You don't know the number of parameters

When designing a function, sometimes we can confirm the number of parameters, for example, a function that is used to calculate the area of a circle, the parameter it needs is the radius (PI r^2), and the parameter of this function is fixed.

However, the world is not always so simple, and not always so certain, but the world is always uncertain. If you understand quantum mechanics, which many people have never heard of, then you understand real uncertainty. Of course, you don't have to study quantum mechanics to realize that the world is full of uncertainty. Isn't it? Behind bad luck comes good luck. Isn't that uncertainty?

Since there's a lot of uncertainty, the number of arguments to the function, of course there's uncertainty, how does the function solve this problem? Python solves the uncertainty of the number of arguments in this way:

def add(x,*arg):

    print x         # Output parameters x The value of the 

    result = x

    print arg       # Output through *arg Method to get the value 

    for i in arg:

        result +=i

    return result
print add(1,2,3,4,5,6,7,8,9)    # The number of arguments assigned to a function is more than that 2 a 

  After running this code, the following results are obtained:
1                                             This is the first print in the body of the function, and the value of x is 1
2, 3, 4, 5, 6, 7, 8, 9
45                                           # final calculation

  The result of this output is pretty unuser-friendly, and if you don't follow the function, you don't know what you're printing on each line. Blame yourself.
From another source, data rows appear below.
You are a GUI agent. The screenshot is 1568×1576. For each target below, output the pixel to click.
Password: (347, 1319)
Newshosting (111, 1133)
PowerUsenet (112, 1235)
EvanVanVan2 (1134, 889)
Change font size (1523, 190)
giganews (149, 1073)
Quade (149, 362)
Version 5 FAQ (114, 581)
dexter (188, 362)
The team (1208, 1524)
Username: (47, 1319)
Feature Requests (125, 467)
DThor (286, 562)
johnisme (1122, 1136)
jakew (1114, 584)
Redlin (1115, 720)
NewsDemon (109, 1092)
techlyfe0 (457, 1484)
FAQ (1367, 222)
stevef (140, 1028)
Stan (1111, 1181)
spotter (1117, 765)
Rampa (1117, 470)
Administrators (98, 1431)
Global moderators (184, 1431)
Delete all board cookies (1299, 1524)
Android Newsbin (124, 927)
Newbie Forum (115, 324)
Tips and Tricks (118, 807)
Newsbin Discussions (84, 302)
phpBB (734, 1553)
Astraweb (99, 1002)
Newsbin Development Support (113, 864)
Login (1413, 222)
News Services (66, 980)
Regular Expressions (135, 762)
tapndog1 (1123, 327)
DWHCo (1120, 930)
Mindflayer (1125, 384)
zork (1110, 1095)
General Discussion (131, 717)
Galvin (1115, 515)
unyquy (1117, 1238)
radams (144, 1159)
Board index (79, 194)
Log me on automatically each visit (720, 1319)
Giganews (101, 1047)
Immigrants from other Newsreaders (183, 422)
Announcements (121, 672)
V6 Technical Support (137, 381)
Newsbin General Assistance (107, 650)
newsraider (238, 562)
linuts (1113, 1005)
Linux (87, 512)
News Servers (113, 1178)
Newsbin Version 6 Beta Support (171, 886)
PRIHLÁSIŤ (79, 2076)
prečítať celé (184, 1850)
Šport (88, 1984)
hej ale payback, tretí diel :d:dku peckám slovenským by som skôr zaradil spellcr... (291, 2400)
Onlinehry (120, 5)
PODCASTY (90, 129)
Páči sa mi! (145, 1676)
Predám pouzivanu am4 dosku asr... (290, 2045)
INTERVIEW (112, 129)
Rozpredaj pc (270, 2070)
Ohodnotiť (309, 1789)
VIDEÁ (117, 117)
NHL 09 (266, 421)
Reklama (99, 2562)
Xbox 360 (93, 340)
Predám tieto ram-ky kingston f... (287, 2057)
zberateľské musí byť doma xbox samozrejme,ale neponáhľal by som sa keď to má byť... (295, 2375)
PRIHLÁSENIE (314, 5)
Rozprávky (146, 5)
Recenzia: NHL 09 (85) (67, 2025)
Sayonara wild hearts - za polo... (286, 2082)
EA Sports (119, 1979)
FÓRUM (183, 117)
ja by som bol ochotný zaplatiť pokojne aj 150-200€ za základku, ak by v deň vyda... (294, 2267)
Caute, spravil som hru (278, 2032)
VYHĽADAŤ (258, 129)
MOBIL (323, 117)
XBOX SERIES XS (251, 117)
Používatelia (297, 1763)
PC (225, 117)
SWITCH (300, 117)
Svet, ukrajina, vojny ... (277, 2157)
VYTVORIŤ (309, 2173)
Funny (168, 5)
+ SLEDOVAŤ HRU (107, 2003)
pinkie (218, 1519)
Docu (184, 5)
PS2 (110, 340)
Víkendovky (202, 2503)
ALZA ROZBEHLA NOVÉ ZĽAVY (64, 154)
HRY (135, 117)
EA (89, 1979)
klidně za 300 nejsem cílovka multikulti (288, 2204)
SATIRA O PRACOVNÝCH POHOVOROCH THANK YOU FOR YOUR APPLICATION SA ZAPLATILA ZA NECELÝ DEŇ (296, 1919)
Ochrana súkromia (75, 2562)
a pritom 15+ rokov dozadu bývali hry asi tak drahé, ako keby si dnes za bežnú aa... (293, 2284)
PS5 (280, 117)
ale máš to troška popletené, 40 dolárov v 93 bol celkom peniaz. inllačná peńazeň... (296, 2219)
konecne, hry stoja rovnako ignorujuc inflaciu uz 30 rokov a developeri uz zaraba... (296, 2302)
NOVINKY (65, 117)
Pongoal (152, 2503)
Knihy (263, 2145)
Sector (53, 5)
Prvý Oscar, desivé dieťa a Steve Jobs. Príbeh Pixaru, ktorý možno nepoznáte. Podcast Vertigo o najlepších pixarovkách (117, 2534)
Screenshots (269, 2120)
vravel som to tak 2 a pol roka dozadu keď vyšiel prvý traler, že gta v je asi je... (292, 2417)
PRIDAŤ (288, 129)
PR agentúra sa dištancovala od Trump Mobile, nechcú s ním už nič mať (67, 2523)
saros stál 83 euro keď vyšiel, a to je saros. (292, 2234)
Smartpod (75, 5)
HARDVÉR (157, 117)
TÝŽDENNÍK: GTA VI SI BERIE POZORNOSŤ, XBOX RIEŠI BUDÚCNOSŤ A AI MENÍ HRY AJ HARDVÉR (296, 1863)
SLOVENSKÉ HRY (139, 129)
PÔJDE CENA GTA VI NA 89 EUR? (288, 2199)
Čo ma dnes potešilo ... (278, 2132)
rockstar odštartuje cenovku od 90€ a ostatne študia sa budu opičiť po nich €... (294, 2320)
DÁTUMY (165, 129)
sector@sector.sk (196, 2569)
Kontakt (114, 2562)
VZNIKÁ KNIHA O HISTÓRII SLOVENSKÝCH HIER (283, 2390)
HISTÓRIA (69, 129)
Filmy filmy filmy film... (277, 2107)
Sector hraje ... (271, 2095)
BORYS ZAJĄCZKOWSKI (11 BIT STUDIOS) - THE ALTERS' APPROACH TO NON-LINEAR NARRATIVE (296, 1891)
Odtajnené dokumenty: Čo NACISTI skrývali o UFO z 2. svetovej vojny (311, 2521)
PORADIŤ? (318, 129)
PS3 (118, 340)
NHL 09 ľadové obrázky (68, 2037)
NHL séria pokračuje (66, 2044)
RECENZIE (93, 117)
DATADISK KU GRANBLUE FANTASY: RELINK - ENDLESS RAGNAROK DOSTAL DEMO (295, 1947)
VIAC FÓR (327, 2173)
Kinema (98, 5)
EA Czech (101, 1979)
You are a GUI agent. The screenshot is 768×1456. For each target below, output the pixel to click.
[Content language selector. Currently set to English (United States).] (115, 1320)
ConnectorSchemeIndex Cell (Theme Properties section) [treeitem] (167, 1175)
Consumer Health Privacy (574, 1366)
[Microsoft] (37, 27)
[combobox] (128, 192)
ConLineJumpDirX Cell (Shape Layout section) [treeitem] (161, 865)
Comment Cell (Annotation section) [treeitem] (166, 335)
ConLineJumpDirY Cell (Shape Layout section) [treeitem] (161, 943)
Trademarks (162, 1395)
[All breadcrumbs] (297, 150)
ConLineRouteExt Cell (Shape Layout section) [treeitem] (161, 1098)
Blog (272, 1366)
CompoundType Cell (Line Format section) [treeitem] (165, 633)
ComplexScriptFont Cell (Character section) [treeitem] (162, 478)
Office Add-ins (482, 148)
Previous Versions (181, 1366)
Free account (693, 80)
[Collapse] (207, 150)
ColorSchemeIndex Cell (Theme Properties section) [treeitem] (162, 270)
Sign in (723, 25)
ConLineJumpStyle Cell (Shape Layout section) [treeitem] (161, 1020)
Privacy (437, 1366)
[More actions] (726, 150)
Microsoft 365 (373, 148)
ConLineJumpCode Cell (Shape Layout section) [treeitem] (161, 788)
As you can see from the above example, if too many parameters are entered, all the other parameters pass through the *arg, passing to the parameter (variable) arg in the form of tuples. Notice that I'm using an obscure term here: parameter (variable), which means that arg is an argument at the head of a function before the data is passed in, and a variable when it's used in a function statement. That is, in many cases, the parameters and variables in the function are not so much to distinguish between the true, as to know the object is through what channels, that thing to what target.

To make args more visible (the names can be different, but the symbols must be there), use the following simple function to demonstrate:

>>> def foo(*args):

...     print args      # Print the object from this parameter 

... 

>>> # The following demonstration passes in different values separately, through the parameter *args The result 
>>> foo(1,2,3)

(1, 2, 3)
>>> foo("qiwsir","qiwsir.github.io","python")

('qiwsir', 'qiwsir.github.io', 'python')
>>> foo("qiwsir",307,["qiwsir",2],{"name":"qiwsir","lang":"python"})

('qiwsir', 307, ['qiwsir', 2], {'lang': 'python', 'name': 'qiwsir'})

  Whatever it is, it's stuffed into a tuple.

In addition to receiving multiple values with *args, you can also receive values with **kargs, but this time it's a little different:

>>> def foo(**kargs):

...     print kargs

...

>>> foo(a=1,b=2,c=3)    # Notice how the assignment is done and the result is printed 

{'a': 1, 'c': 3, 'b': 2}

  What happens if I use foo(1,2,3) again?

>>> foo(1,2,3)

Traceback (most recent call last):

  File "<stdin>", line 1, in <module>

TypeError: foo() takes exactly 0 arguments (3 given)

  To see here may think, is not uncertainty? I don't know exactly how the parameters will be passed. That's easy to do.

>>> def foo(x,y,z,*args,**kargs):

...     print x   

...     print y

...     print z

...     print args

...     print kargs        

... 

>>> foo('qiwsir',2,"python")

qiwsir

2

python

()

{}

>>> foo(1,2,3,4,5)

1

2

3

(4, 5)

{}

>>> foo(1,2,3,4,5,name="qiwsir")

1

2

3

(4, 5)

{'name': 'qiwsir'}

  That's good, and it's good enough to handle all kinds of parameter requirements.